Kapitein Dinges lachend. De Kolonel houdt er dus ook eene slaapmuts op na?
De Kolonel. Ja, waarde Kapitein Dinges, dat doe ik, nu ik gepensionneerd en wat rheumatisch ben; maar ik gebruik ze alleen 's nachts. Ik zit er niet mee achter een lessenaar, op een bureau, op een plein, in rijlaarzen.

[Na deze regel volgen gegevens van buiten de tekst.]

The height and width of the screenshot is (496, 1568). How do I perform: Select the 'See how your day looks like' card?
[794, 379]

De Eerste Luitenant der Rustende zegt, vernomen te hebben, dat een leverancier, uit louter vaderlandsliefde, eene sabel heeft uitgevonden, die alle mogelijke sabels overtreft in deugdelijkheid en die hij voor spotprijs aan de officieren der Marine zal leveren. Die
| |
| |
officieren schijnen hun belang niet te begrijpen, ‘want’, zeggen ze, ‘als we toch de sabel moeten aanschaffen, door een leverancier uitgevonden en door den Minister van Marine als model aangenomen, laten wij haar liever uit Duitschland komen, waar zij goedkooper wordt gemaakt’.

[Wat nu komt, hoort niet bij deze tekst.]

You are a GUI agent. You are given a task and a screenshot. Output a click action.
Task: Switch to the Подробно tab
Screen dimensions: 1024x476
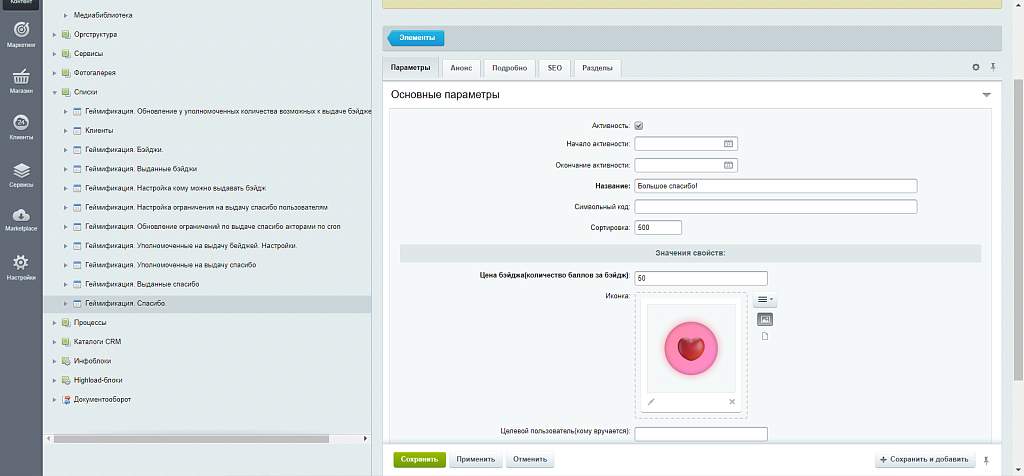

Zoo wordt den uitvinder afbreuk gedaan en wordt de nationale industrie benadeeld. Er is iets onvaderlandlievends, zelfs iets indisciplinairs in zulk eene handelwijze. Men kan het, naar 't schijnt, den officieren moeielijk naar den zin maken. Ze verklaren zelf, dat hun wapen niet deugt, en geeft men hun een ander, dan komen ze in verzet.
De Kolonel. Ja, zoo zijn die heeren. Ze gaan blijkbaar van de verkeerde stelling uit, dat als men hun iets opdringt, het ook beter moet zijn dan het bestaande en vooral zoo goedkoop mogelijk, - ook al in de verkeerde meening, dat het goedkoopste hun 't beste lijkt. De actieve officieren hebben nu eenmaal het zwak, onvaderlandlievend en indisciplinair te zijn. Ik ben dat niet, want ik ben gepensionneerd. Ik leg me, in navolging van onze bewindvoerders, speciaal toe op vaderlandsliefde, die alle eigenbelang wegcijfert, en daarom heb ik een hoofdbedeksel voor het Nederlandsche leger uitgevonden, dat even goedkoop als doelmatig is. Hier, Mijne Heeren, ziet ge het in klein formaat voor u.
De Kolonel neemt het blakertje, waaraan de heeren hunne sigaren ontsteken, op, zet het dompertje voor zich op de tafel en eindigt aldus: Hier, Mijne Heeren, is de nieuwe helm voor het Nederlandsche leger. Ik heb gezegd.
De Kolonel neemt afscheid en de Voorzitter sluit daarna de vergadering.